■ BRIEF: Check each line of the entries below for the string "menu"; copy every line where it appears.

■ ENTRIES SHOWN:
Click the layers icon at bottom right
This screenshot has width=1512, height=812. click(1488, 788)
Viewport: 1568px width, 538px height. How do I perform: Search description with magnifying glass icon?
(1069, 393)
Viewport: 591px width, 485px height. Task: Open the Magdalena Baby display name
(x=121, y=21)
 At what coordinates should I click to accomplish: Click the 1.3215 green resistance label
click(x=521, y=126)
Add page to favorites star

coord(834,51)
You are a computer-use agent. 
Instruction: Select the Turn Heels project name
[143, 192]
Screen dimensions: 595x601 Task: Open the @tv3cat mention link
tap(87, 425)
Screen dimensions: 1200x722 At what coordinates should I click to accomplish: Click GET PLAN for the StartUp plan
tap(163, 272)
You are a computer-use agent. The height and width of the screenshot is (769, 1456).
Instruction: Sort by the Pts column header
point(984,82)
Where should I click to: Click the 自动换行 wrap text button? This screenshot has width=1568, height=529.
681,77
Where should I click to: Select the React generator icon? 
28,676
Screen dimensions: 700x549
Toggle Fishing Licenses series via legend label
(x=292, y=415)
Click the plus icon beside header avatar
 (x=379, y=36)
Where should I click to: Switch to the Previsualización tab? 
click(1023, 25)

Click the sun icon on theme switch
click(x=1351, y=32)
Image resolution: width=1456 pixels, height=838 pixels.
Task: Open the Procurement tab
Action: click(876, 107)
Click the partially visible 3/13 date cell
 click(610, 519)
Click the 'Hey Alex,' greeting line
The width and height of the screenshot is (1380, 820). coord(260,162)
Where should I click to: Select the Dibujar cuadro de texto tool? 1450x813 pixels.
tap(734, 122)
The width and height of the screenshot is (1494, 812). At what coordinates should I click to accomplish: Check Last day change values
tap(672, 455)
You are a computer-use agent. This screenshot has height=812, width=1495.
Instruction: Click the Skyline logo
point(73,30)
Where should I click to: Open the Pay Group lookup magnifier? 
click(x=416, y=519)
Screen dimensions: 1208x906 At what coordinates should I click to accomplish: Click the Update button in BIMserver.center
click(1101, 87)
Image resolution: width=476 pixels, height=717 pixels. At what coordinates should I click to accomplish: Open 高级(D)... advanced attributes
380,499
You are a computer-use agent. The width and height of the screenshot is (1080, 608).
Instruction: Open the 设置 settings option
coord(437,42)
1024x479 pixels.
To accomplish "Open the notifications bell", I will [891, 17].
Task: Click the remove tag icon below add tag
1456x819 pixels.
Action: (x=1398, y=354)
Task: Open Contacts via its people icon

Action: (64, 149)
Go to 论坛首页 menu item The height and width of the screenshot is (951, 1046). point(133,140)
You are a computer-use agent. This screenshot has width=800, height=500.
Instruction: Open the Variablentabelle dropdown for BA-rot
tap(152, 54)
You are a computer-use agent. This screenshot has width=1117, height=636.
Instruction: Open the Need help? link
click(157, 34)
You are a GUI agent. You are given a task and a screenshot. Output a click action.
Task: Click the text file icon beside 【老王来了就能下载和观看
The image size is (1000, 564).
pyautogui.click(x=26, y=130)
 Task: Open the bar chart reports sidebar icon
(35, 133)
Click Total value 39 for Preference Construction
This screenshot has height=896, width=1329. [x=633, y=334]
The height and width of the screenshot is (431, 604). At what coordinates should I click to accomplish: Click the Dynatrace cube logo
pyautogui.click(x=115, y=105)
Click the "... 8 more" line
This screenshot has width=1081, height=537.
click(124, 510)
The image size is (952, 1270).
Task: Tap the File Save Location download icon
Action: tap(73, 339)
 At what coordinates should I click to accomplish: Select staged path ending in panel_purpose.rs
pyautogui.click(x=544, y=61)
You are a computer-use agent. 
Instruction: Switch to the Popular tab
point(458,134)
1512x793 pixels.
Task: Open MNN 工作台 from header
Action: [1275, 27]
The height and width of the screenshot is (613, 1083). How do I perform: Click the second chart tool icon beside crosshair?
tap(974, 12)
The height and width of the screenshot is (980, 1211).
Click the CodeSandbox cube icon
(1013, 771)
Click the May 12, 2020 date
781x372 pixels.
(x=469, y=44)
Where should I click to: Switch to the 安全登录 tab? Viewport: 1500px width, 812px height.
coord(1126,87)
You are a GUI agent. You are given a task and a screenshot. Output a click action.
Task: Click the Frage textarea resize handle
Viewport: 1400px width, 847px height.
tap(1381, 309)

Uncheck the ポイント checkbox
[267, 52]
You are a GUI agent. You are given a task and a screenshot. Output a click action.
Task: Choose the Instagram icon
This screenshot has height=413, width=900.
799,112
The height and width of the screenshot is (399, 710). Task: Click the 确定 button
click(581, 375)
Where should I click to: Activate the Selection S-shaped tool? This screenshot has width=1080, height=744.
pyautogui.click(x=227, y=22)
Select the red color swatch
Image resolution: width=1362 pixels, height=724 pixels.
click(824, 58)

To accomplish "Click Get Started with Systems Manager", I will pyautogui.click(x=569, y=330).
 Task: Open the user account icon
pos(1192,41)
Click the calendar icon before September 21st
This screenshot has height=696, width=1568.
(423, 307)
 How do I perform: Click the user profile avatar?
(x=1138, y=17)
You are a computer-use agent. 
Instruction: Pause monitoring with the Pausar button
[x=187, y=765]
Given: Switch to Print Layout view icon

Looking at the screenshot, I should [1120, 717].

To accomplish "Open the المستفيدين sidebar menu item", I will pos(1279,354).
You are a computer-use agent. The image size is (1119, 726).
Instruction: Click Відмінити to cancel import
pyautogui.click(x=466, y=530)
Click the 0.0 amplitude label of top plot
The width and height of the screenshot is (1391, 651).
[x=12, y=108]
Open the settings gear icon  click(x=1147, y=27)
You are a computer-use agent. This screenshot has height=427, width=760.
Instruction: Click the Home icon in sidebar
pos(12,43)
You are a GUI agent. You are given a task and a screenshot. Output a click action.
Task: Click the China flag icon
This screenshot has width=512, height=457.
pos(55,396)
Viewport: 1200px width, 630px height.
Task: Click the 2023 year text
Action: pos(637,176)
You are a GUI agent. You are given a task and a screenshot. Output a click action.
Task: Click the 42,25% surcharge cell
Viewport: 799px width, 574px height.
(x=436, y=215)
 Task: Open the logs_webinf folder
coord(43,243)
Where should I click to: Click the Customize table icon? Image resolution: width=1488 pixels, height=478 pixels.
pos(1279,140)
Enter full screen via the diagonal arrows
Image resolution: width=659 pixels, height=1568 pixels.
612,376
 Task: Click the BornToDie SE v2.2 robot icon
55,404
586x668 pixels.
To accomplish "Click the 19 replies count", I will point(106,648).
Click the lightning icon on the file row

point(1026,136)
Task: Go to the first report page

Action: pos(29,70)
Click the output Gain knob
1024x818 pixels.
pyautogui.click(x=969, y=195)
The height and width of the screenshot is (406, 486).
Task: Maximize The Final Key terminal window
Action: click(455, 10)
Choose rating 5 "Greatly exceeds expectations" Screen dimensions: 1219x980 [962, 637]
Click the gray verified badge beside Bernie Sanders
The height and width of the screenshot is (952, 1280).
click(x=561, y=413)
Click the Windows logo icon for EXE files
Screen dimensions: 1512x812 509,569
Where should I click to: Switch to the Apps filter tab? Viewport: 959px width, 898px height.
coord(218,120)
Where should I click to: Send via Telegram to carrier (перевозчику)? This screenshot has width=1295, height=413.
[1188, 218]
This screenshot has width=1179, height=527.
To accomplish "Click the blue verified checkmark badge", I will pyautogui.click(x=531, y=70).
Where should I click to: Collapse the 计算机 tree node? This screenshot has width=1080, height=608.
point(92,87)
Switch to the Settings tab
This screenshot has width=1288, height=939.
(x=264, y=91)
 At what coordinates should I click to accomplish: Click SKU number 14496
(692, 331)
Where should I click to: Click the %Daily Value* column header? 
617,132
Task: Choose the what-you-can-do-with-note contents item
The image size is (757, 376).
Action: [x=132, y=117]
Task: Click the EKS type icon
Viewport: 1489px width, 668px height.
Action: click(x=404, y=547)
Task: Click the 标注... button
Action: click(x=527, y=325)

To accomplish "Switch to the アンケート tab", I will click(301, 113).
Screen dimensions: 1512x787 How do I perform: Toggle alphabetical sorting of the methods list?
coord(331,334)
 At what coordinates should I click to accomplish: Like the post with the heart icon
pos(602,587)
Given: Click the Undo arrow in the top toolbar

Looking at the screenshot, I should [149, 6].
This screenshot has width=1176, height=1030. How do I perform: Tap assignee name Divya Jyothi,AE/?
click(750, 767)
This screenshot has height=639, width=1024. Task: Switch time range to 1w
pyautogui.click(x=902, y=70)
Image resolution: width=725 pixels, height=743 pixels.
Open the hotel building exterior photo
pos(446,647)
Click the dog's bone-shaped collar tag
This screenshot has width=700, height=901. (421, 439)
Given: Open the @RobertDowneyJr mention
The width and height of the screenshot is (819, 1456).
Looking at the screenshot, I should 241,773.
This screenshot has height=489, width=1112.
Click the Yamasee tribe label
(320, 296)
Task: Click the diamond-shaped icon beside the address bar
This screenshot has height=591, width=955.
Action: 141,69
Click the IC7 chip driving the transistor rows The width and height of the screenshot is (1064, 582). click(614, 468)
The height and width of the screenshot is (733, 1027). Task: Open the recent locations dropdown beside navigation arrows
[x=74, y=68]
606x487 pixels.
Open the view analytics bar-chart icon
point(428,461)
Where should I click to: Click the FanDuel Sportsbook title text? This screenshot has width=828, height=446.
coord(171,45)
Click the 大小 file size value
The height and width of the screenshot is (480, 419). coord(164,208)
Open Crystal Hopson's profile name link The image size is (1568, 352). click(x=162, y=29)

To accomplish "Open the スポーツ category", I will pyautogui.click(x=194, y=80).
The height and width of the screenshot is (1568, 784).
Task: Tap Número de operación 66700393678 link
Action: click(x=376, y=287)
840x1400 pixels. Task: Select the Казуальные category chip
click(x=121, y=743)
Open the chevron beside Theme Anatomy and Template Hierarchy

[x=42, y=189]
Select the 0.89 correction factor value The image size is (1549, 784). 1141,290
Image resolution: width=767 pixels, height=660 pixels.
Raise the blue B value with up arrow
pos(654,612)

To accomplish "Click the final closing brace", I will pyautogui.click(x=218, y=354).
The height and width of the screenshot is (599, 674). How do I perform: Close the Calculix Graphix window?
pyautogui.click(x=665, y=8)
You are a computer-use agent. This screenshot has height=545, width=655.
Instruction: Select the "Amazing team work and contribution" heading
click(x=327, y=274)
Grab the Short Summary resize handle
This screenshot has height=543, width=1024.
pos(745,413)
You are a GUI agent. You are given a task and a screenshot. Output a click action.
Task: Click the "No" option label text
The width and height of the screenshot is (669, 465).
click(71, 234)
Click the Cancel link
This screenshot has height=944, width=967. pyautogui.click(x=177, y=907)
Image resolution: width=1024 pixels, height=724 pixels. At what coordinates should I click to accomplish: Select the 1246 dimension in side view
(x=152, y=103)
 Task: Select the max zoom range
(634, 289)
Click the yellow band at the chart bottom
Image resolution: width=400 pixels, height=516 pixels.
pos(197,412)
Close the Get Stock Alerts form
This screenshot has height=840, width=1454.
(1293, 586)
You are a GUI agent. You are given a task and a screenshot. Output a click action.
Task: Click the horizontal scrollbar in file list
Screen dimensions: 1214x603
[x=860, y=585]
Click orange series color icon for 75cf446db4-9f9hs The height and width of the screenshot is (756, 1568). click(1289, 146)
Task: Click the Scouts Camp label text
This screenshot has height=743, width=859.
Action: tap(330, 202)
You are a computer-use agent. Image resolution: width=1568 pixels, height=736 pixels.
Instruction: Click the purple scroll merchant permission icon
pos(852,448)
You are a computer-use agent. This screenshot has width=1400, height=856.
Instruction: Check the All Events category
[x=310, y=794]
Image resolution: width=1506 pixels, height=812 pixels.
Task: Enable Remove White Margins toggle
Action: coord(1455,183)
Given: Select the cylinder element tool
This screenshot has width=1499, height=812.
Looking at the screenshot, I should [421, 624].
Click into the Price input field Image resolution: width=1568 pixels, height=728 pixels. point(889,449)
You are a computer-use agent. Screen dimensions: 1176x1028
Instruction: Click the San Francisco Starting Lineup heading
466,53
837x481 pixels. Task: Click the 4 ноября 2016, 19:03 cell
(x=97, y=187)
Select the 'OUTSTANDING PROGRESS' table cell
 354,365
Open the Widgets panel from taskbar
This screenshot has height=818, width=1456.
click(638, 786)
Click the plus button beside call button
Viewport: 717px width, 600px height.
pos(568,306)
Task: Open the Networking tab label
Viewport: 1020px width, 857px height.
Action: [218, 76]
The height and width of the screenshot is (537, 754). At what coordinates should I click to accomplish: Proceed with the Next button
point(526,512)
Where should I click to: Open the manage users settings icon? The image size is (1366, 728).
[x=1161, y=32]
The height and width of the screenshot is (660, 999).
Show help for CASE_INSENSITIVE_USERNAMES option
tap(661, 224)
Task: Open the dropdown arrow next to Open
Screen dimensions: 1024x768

■ ANSWER FOR THE TASK:
Go to 论坛首页 menu item The height and width of the screenshot is (951, 1046). point(133,140)
To accomplish "Open the المستفيدين sidebar menu item", I will pos(1279,354).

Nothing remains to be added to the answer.